Jakarta (ANTARA) - Direktorat Jenderal Pajak (DJP) Kementerian Keuangan menyiapkan dua strategi guna menggenjot penerimaan pajak tahun 2025. Seperti diketahui, Rancangan Anggaran Pendapatan dan Belanja Negara (RAPBN) 2025 menetapkan target penerimaan pajak mencapai Rp2.189,3 triliun, tumbuh 10,07 persen dari target APBN 2024 yang sebesar Rp1.988,8 triliun.
“(Strateginya) ekstensifikasi dan intensifikasi yang jelas,” kata Direktur Jenderal Pajak Suryo Utomo di Jakarta, Selasa.
Dalam Buku II Nota Keuangan, disebutkan bahwa target penerimaan pajak tersebut mempertimbangkan proyeksi kinerja ekonomi dan keberlanjutan reformasi pajak. Penerimaan pajak penghasilan (PPh) ditargetkan tumbuh sebesar 13,8 persen dari proyeksi 2024, yakni mencapai Rp1.209,3 triliun. Penerimaan PPh terdiri dari PPh migas Rp62,8 triliun dan PPh nonmigas Rp1.146,4 triliun.

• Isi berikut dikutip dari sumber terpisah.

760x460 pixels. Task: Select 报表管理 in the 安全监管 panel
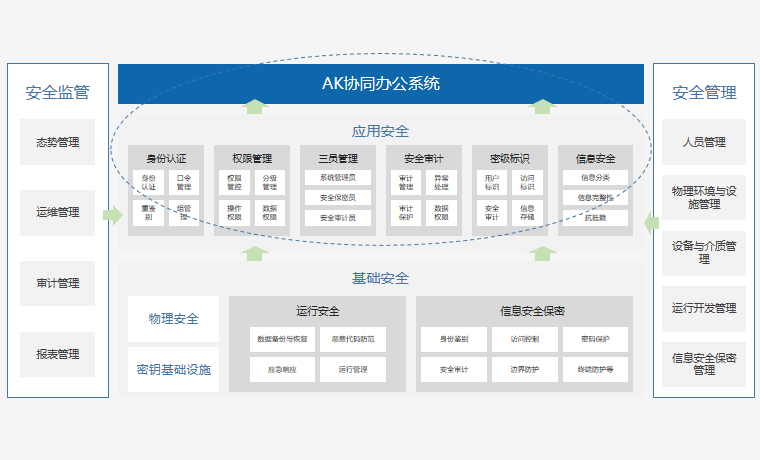click(x=57, y=354)
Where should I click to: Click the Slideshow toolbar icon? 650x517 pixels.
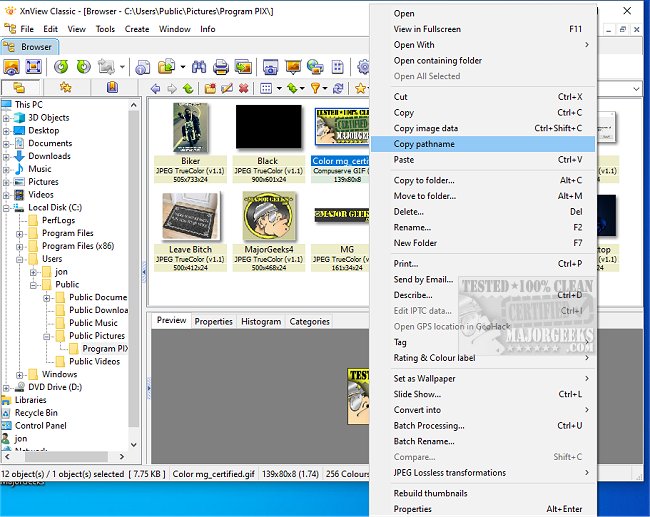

“PPh itu melihat dinamika ekonomi. Tahun ini harga komoditas turun, harapannya tahun depan akan meningkat,” ujar dia.
Kemudian, pajak pertambahan nilai (PPN) dan pajak penjualan atas barang mewah (PPnBM) diperkirakan mencapai Rp945,1 triliun, pajak bumi dan bangunan (PBB) ditargetkan Rp27,1 triliun, dan pajak lainnya dipatok sebesar Rp7,8 triliun.
Meski begitu, Suryo menyebut target penerimaan pajak tahun anggaran 2025 masih akan dibahas lebih lanjut dengan DPR.
Baca juga: Pemkab Lombok Utara-NTB optimalkan pungutan pajak kendaraan
Baca juga: DJP Bali kumpulkan penerimaan pajak capai 64 persen
“Belum dibahas (lebih lanjut). Sekarang baru Sidang Paripurna untuk tahun anggaran 2023,” tambahnya.
Secara keseluruhan, pendapatan negara ditargetkan sebesar Rp2.996,9 triliun, lebih tinggi dari proyeksi APBN 2024 yang sebesar Rp2.802,5 triliun. Nilai itu terdiri dari penerimaan perpajakan sebesar Rp2.490,9 triliun dan penerimaan negara bukan pajak (PNBP) Rp505,4 triliun. Adapun belanja negara ditetapkan sebesar Rp3.613,1 triliun. Dengan demikian, target defisit dalam RAPBN 2025 sebesar Rp616,2 triliun atau 2,53 persen.